Extracted records:
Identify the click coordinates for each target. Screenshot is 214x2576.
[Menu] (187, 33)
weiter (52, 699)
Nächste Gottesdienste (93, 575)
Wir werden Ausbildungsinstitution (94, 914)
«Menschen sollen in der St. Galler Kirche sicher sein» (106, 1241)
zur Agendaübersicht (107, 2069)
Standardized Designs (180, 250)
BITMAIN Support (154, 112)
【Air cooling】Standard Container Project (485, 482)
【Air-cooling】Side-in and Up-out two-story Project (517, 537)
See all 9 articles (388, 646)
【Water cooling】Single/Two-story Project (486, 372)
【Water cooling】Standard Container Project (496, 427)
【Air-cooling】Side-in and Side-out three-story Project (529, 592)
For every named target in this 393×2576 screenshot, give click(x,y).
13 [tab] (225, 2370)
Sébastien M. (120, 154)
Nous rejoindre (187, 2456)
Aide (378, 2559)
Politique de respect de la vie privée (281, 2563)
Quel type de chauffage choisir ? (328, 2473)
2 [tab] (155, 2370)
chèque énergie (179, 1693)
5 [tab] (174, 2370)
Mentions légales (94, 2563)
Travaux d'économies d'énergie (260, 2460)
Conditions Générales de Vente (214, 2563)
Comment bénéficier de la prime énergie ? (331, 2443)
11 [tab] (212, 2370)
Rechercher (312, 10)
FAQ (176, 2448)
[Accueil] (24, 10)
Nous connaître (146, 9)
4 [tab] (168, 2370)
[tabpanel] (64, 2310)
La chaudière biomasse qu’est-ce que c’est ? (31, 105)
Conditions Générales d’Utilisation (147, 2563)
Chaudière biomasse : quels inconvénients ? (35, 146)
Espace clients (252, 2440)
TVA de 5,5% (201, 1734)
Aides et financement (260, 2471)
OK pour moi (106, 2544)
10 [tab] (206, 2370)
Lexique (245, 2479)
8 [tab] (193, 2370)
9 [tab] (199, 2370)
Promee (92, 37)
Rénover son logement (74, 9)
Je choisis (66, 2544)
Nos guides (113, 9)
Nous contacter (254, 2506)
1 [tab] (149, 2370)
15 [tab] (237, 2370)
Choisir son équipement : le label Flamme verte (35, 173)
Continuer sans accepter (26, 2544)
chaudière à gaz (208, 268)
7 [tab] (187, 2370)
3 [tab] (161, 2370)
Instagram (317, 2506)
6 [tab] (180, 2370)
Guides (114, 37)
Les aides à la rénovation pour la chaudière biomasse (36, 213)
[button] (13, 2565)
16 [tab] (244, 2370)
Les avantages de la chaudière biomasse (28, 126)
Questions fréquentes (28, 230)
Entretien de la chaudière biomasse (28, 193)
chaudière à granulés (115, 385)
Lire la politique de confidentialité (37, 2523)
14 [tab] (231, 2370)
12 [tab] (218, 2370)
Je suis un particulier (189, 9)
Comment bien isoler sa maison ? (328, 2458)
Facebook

▶ **EXERCISE OBJECTIVE**:
Your answer must be a copy of every line in the data above that holds the string "Conditions".

▶ **RESPONSE BELOW**:
Conditions Générales de Vente (214, 2563)
Conditions Générales d’Utilisation (147, 2563)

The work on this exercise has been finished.